É preciso ter estômago para ler Breve História de Sete Assassinatos (tradução de André Czarnobai, Intrínseca, 736 páginas, 74,90 reais impresso e 49,90 digital). Assim como é preciso se esforçar muito para interromper a leitura do calhamaço assinado pelo jamaicano Marlon James, escritor convidado da Festa Literária Internacional de Paraty (Flip), que estrela a mesa da noite deste sábado ao lado do americano Paul Beatty, do provocativo O Vendido. Inspirado na história real da tentativa de assassinato de Bob Marley, em 1976, o livro se divide entre as vozes de dezenas de personagens ao longo de três décadas, enquanto acompanha um bipolar momento político juntamente com a ascensão do tráfico de drogas nas favelas da ilha paradisíaca.
Adolescentes aliciados pelo crime, líderes de gangues, um agente da CIA, um jornalista e uma jovem que sonha fugir de tudo aquilo, rumo aos Estados Unidos, são alguns dos narradores que observam a história, cada um com sua visão e linguagem, a partir de sua realidade. Até os mortos falam, em uma sensacional perspectiva de quem observa de forma póstuma. O texto brutal dispensa eufemismos para ilustrar o retrato semi-jornalístico feito por Marlon, que mergulha em pensamentos, cenários e texturas com esmero.
Há dez anos residente dos Estados Unidos, onde ensina escrita criativa e literatura em Macalester College, Minnesota, o autor é tratado como uma mistura de Quentin Tarantino com William Faulkner, e um aspirante a George R.R. Martin. Aos olhos dos leitores brasileiros, a trama criada por James, vencedora do Man Booker Prize de 2015, lembra uma realidade parecida com a de filmes de favela, especialmente Cidade de Deus. E ele concorda.
“Sinto as similaridades com Cidade de Deus e toda a cultura de uma favela. Gosto do Tarantino, mas acho que temos sensibilidades diferentes”, conta a VEJA. “O que temos em comum é a violência, mas não a tratamos da mesma maneira. Nos filmes do Tarantino, a violência é estilizada e causa poucas consequências. A violência no meu livro é intensa, mas não gratuita.”
No caso do atentado sofrido por Marley, as consequências não foram registradas pela história oficial. Apesar do tiroteio, ninguém morreu. Ninguém foi preso. E as lacunas do que aconteceu nunca foram preenchidas. Exceto pela imaginação de James. “O legado que Bob Marley deixou para os jamaicanos é o lembrete da liberdade, da perseverança e de que é possível fazer seu trabalho, sua arte, dentro do que você acredita. Ele continua sendo uma inspiração para a Jamaica.”

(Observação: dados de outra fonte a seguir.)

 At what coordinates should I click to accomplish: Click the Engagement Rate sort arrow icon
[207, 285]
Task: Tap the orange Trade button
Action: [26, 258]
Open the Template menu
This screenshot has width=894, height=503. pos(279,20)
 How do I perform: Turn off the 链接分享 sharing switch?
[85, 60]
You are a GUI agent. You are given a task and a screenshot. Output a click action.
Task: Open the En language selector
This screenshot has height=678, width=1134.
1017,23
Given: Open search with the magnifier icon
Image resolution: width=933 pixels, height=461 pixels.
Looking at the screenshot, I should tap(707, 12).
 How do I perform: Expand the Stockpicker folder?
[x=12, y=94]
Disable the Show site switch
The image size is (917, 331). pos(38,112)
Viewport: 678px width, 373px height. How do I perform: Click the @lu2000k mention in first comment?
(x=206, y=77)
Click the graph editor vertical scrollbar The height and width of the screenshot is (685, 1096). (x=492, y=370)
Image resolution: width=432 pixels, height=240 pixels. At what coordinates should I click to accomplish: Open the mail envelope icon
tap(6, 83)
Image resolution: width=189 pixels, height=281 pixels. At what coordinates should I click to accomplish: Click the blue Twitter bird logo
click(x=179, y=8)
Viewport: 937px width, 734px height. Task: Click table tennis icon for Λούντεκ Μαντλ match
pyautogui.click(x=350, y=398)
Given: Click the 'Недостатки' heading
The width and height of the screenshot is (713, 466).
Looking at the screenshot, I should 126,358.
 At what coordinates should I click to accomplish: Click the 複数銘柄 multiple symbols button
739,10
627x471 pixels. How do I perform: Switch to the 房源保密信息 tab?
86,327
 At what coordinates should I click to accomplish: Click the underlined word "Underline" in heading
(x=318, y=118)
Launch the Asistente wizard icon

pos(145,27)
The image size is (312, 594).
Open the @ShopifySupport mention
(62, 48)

Breve História de Sete Assassinatos é o terceiro romance do autor, e seu primeiro lançado no Brasil. Entre os planos para o futuro, ele prepara uma trilogia fantástica que bebe sem receio de fontes como Senhor dos Anéis, O Hobbit e Game of Thrones, títulos de que ele se diz fã.
Batizada de Dark Star, a trilogia fantástica vai acompanhar a origem dos negros respaldada por lendas e histórias da mitologia africana. A trama vai se passar em um período indeterminado após a queda do império romano e será ambientado em reinos africanos.
“Gosto muito de Tolkien, George R.R. Martin, entre outros. Porém, todas estas literaturas são eurocêntricas. Temos a lenda do rei Arthur, os celtas, os vikings e os vampiros. Amo todos eles, mas são todos europeus. E o que eu estou escrevendo quebra isso. A história se passa totalmente dentro da cultura da África”, conta.
A expectativa de lançamento do primeiro volume, Black Leopard, Red Wolf (“Leopardo Negro, Lobo Vermelho”, em tradução literal), é o segundo semestre de 2018. Os livros seguintes, Moon Witch, Night Devil (“Bruxa da Lua, Demônio da Noite”, em tradução literal) e The Boy and the Dark Star (“O Garoto e a Estrela Escura”), devem ser lançados no intervalo de dois em dois anos.
James conta que já existem convites para uma possível adaptação da trilogia, porém, é cedo para fechar qualquer negócio. “Me deixem terminar o primeiro livro primeiro. Pois vai ser pesado… Se bem que Game of Thrones também é e as pessoas gostam. Então, é questão de esperar.”